Sarkozy blames speculators for encouraging a system fuelled on debt

Paris: German Chancellor Angela Merkel on Thursday challenged the U.S. economic model saying the world should examine the massive debt accumulated by that country and other economic imbalances instead of focussing only on problems caused by financial markets. She was speaking at a conference on the future of capitalism jointly organised here by French President Nicolas Sarkozy and the former British Prime Minister, Tony Blair.

The meet brought together economists, heads of government, and leading members of civil society. India was represented by Commerce Minister Kamal Nath. Nobel Prize winning economists Amartya Sen and Joseph Stiglitz were among the speakers.

"An immoral system"

Opening the two-day conference, Mr. Sarkozy blamed financial speculators for encouraging a system fuelled on debt. He called financial capitalism based on speculation "an immoral system" that had "perverted the logic of capitalism."

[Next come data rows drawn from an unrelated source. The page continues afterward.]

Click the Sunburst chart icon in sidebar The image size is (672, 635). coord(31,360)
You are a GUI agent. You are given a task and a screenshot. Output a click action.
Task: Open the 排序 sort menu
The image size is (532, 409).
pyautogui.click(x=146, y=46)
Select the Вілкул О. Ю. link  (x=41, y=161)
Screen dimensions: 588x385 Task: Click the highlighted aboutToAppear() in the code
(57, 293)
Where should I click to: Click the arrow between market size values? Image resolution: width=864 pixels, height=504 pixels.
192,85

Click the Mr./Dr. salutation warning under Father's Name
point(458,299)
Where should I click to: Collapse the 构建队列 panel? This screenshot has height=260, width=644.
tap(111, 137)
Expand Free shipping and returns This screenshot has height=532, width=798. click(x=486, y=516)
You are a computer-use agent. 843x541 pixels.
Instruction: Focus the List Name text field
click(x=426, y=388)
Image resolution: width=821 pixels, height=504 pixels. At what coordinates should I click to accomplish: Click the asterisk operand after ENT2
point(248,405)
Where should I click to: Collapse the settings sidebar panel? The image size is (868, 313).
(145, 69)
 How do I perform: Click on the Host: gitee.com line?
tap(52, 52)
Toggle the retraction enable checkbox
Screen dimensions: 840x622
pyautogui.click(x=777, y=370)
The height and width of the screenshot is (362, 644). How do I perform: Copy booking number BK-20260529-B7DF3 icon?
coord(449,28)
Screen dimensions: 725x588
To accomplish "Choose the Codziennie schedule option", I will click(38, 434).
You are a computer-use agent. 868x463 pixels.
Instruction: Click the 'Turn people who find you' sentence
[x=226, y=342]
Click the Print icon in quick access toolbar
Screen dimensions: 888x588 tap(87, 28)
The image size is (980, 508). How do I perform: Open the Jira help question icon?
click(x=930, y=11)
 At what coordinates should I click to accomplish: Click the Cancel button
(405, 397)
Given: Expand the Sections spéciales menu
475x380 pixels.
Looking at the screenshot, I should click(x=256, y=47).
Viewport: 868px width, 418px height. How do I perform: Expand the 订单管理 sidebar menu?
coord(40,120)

"It's a system where wealth goes to the wealthy, where work is devalued, where production is devalued, where entrepreneurial spirit is devalued," he said.

The difference

Ms. Merkel singled out the American budget deficit and China's current account surplus — the difference between exports and imports — as problems upsetting the global economy. "We would be making an error if we were content to look solely at financial markets," she said.

In a severe critique of policies adopted by most governments including the U.S. and several European states — Germany has stubbornly refused to follow the British and French example of injecting massive doses of taxpayer money into expensive bailouts — she deplored huge debts that governments are accumulating to spend their way out of the present crisis. However Ms. Merkel conceded that there seemed to be "no other possibility" for the moment.

France's ambition

This conference is a reflection of France's ambition to create a new model for capitalism in the aftermath of the global financial crisis. Initially billed as a summit, the Paris meeting titled "New World: Values, Development and Regulation" was downgraded to a conference with no decision-making powers after the Czech Republic, which took over the European Union's six-month rotating presidency on January 1, expressed some irritation at continued French grandstanding. Mr. Sarkozy wants to play a continued leadership role in the eurozone. As a result of the downgrading, very few world leaders chose to attend — in addition to Mr. Sarkozy and Ms. Merkel, only Liberian President Ellen Johnson-Sirleaf was present.

"Change investment pattern"

Mr. Blair told participants that investment patterns must be changed.

"We must invest in the future," Mr. Blair said, and called for funds to be put into renewable energy, science, innovation and education.

Mr. Kamal Nath criticised subsidies offered by developed countries, especially in the agricultural sector, as a factor that prevented a just and homogeneous development of globalisation that was inclusive. He described "ensuring distributive justice" as being "one of the biggest challenges" facing India. "We have to look at globalisation as calibrated globalisation and talk about flaws in the system," Mr. Kamal Nath said.